[ページ本文]
§

あんず

キリエのうたのあんずのネタバレレビュー・内容・結末

キリエのうた(2023年製作の映画)
4.3

このレビューはネタバレを含みます

3時間、あらゆる業がてんこ盛りの映画。
 中でも音楽に救われた経験がある人なら分かる映画だと思う。キリスト教の家庭で育って、津波で家族を亡くし言葉を失っても、音楽を糧に生き延びてきたヒロインというのは想像に難くない設定。津波の直前で自分を見つけてくれた姉キリエの名前をアーティスト名に全国を旅しながら、路上ライブをする。自分の救いのためにも、姉を探すためにも歌っているのだ。有名なレーベルと繋がろうとしないのも、純粋に音楽が好きなだけだから。その気持ちはよく分かるが、”このままでずっといられない"という根岸の言葉が響く。
 イッコの結婚詐欺でなんとかその日を生きていく在り方も先が見えないもの。真緒里時代に彼女は自分の親たちを反面教師に東京の大学に行きたいと言っている。しかし真緒里の名前を捨て、結局親たちと同じ生き方をする。親を見て育った彼女にはそうゆう生き方しかできないのだろうし、母のパトロンが逃げて進学が出来なくなったことから男性不信が形成され、何人もの男たちと関係を持つことになる流れも理解できる。未来なんて見えないけど今をただ生きる、というのは映画のメッセージかもしれないが、その代償に彼女は命を落とす。広瀬すずの透明感溢れる高校生っぷりには驚いた。

§

[取り組む課題]
a. 上の映画レビューのうち、「3時間、あらゆる業がてんこ盛りの映画。」から「れる高校生っぷりには驚いた。」までをすべて一字一句そのまま打ち直すこと。
b. 最後の文に続けて、上の映画レビューをさらに書き進めよ。

[データ]
§

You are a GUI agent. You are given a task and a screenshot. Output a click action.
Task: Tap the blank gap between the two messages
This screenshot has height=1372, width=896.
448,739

§

[期待される結果]
a.
3時間、あらゆる業がてんこ盛りの映画。
 中でも音楽に救われた経験がある人なら分かる映画だと思う。キリスト教の家庭で育って、津波で家族を亡くし言葉を失っても、音楽を糧に生き延びてきたヒロインというのは想像に難くない設定。津波の直前で自分を見つけてくれた姉キリエの名前をアーティスト名に全国を旅しながら、路上ライブをする。自分の救いのためにも、姉を探すためにも歌っているのだ。有名なレーベルと繋がろうとしないのも、純粋に音楽が好きなだけだから。その気持ちはよく分かるが、”このままでずっといられない"という根岸の言葉が響く。
 イッコの結婚詐欺でなんとかその日を生きていく在り方も先が見えないもの。真緒里時代に彼女は自分の親たちを反面教師に東京の大学に行きたいと言っている。しかし真緒里の名前を捨て、結局親たちと同じ生き方をする。親を見て育った彼女にはそうゆう生き方しかできないのだろうし、母のパトロンが逃げて進学が出来なくなったことから男性不信が形成され、何人もの男たちと関係を持つことになる流れも理解できる。未来なんて見えないけど今をただ生きる、というのは映画のメッセージかもしれないが、その代償に彼女は命を落とす。広瀬すずの透明感溢れる高校生っぷりには驚いた。

b.
 夏彦は姉キリエへの贖罪に生きる人に見えた。周囲から過度に期待を背負い、医学部受験に臨んでいたプレッシャーから逃れたかった気持ちは理解できるが、姉キリエの生命の危機がある場面でも自分の体面を守ることがよぎり煮え切らない態度をとったことが印象的。松村北斗が見せた苦しそうな表情に罪を犯した人はずっと罪人でいなければいけないのか…?と考えされられた。路花の音楽でもっと救われるシーンが描かれていても良かったように思う。
 彼らの活動には何かと行政が絡む。本当に路上ライブは戦いだし、血縁を超えた人間関係は存在するだろう。生きづらい世の中でも、行政と上手く折り合いをつけながらアーティストが活動する道を映画の最後に示して欲しかったように思う。その道の方がよほど険しいと思うから。あと、お姉さんの方のキリエは別の役者で良かったのではないか…アーティスト・キリエと物語の筋で混ざってしまうし、大人の路花と夏彦の絡みも別の意味を感じてしまう。何より、姉キリエの時にアイナ・ジ・エンドが表現した艶めかしい女性像が映画世界の中で違和感があった。監督として同じ役者に演じさせることに深い意味があったのかもしれないが、個人的にはその部分が気になった。